**Working data**

━━━━━━

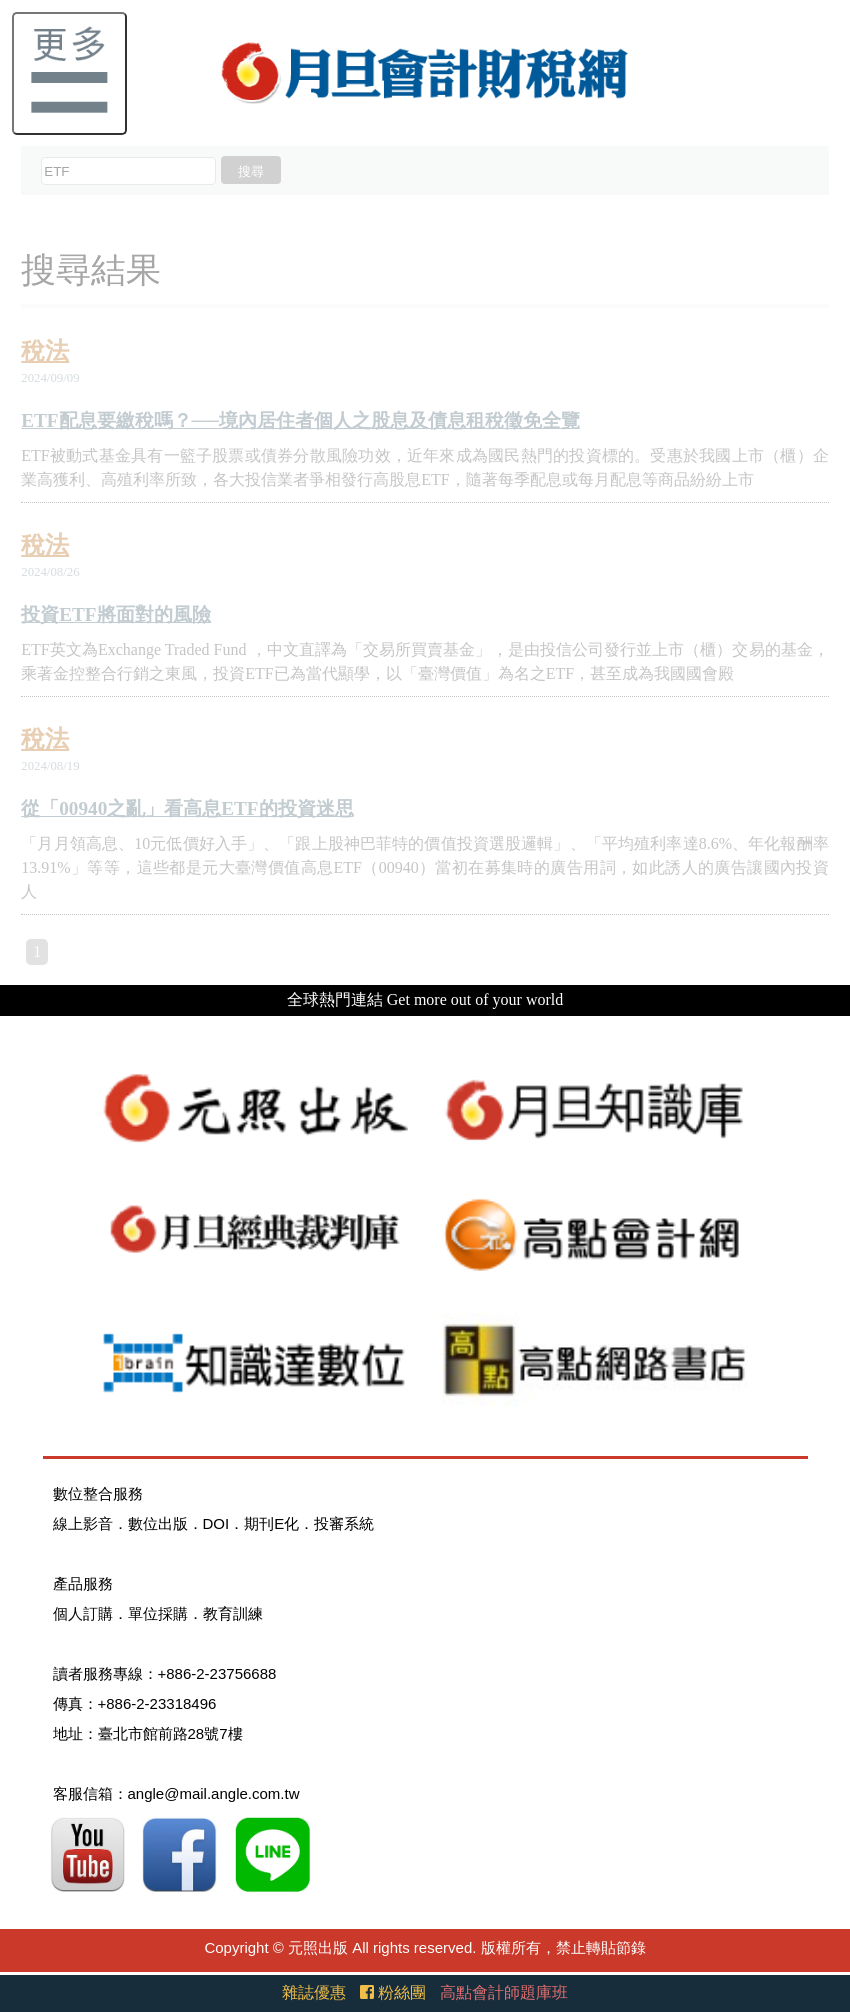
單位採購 (158, 1613)
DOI (216, 1523)
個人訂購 (83, 1613)
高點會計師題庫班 (504, 1992)
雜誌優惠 (314, 1992)
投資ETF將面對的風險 (115, 614)
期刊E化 (271, 1523)
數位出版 (158, 1523)
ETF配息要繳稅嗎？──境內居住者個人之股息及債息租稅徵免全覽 (300, 420)
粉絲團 (393, 1992)
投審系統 (344, 1523)
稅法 (45, 351)
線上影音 (83, 1523)
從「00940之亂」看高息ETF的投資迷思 (187, 808)
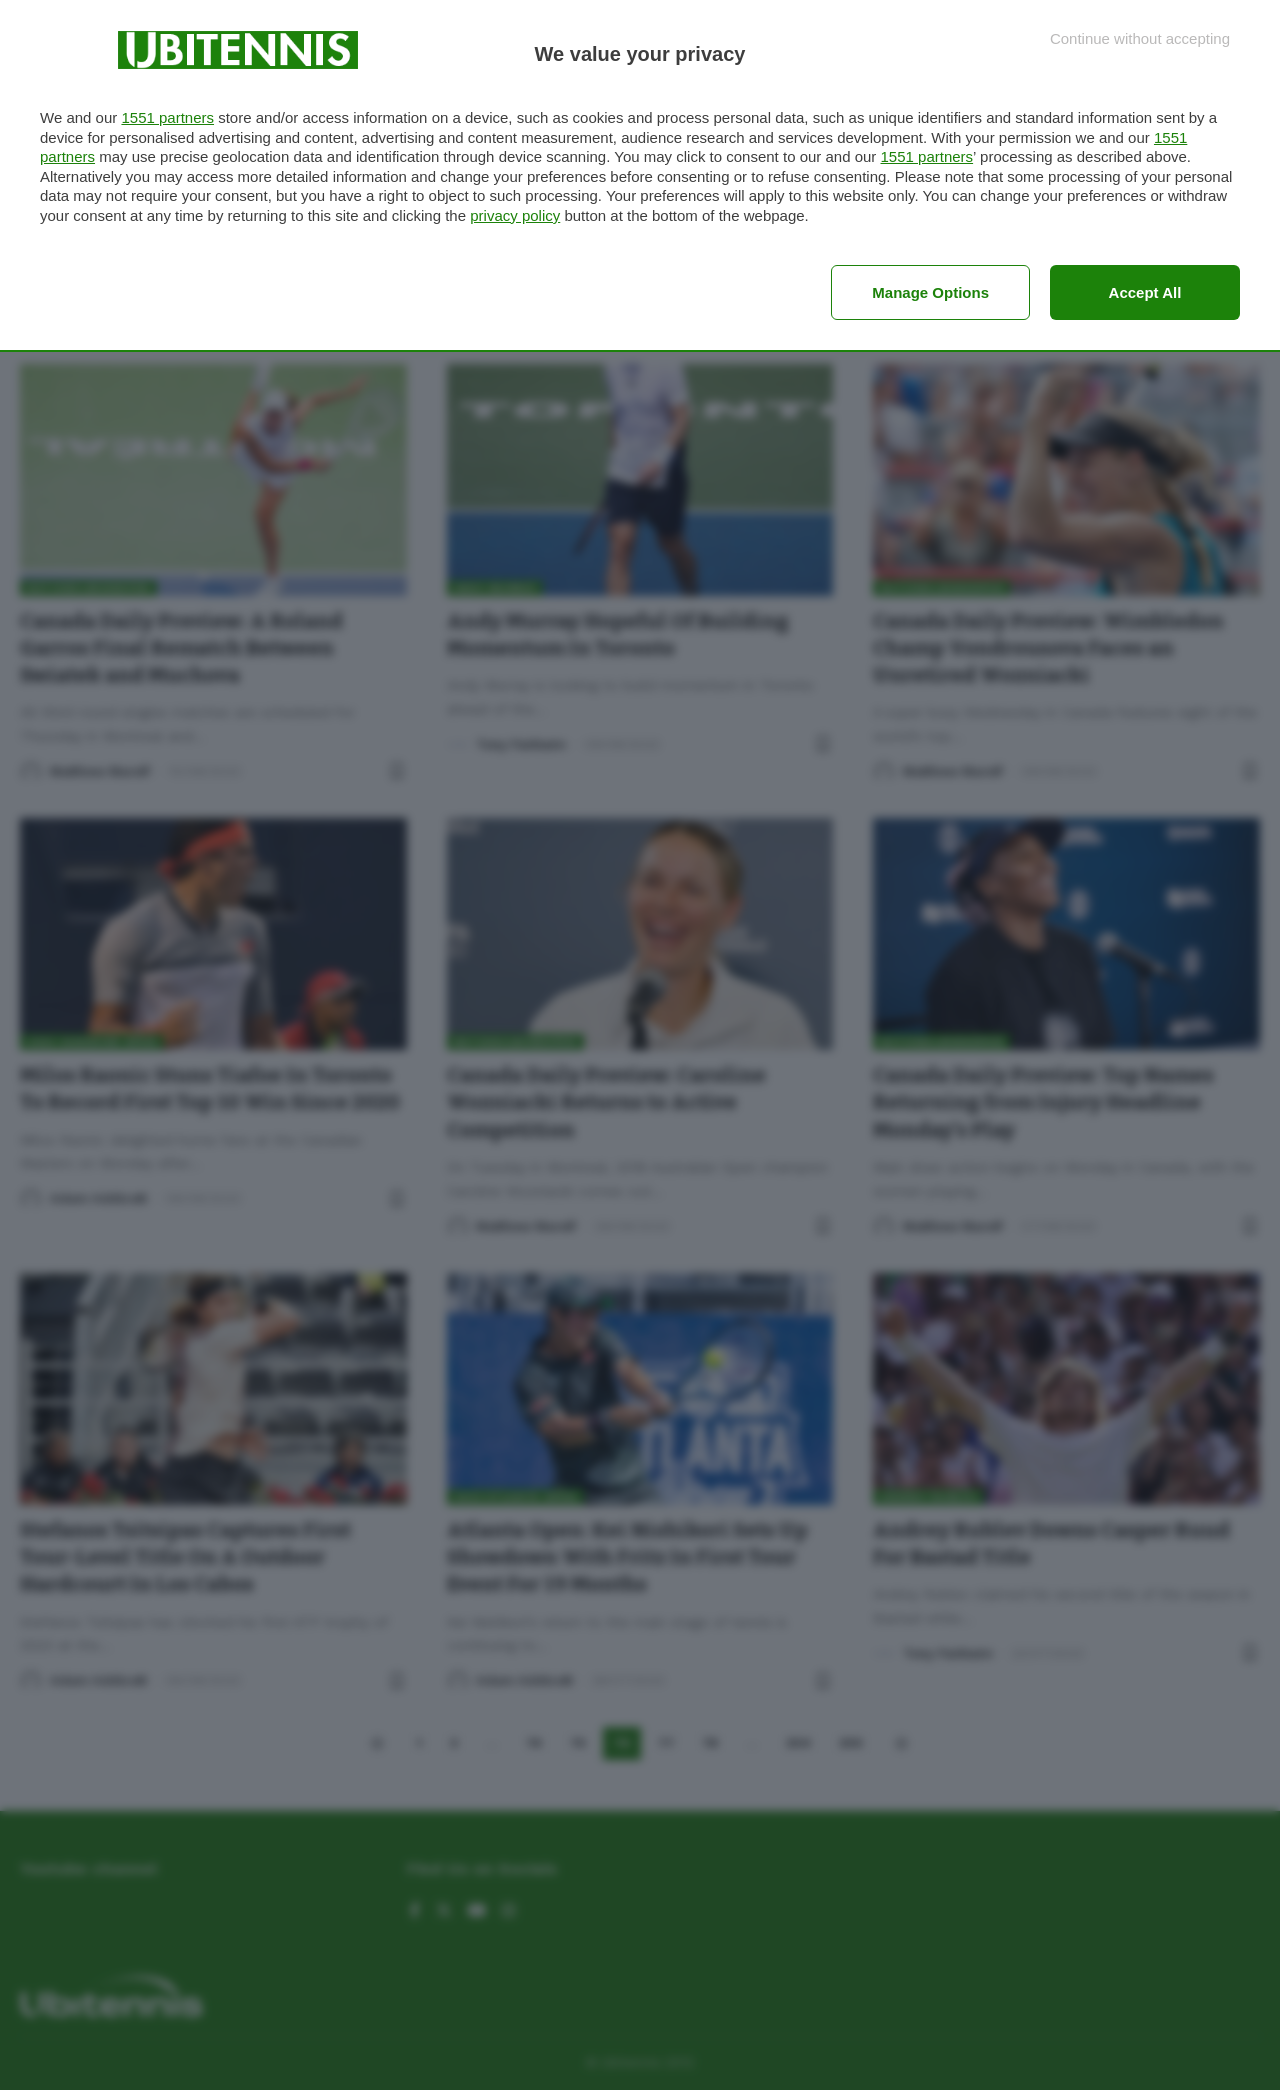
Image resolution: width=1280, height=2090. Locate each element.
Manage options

━━━━━━

**Problem requirements**
Turn the rows from the line containing "線上影音 (83, 1523)" through the end of the rows into a numbered list, leaving out blank lines and pictures.

**Right answer**
1. 線上影音 (83, 1523)
2. 從「00940之亂」看高息ETF的投資迷思 (187, 808)
3. Image resolution: width=1280, height=2090. Locate each element.
4. Manage options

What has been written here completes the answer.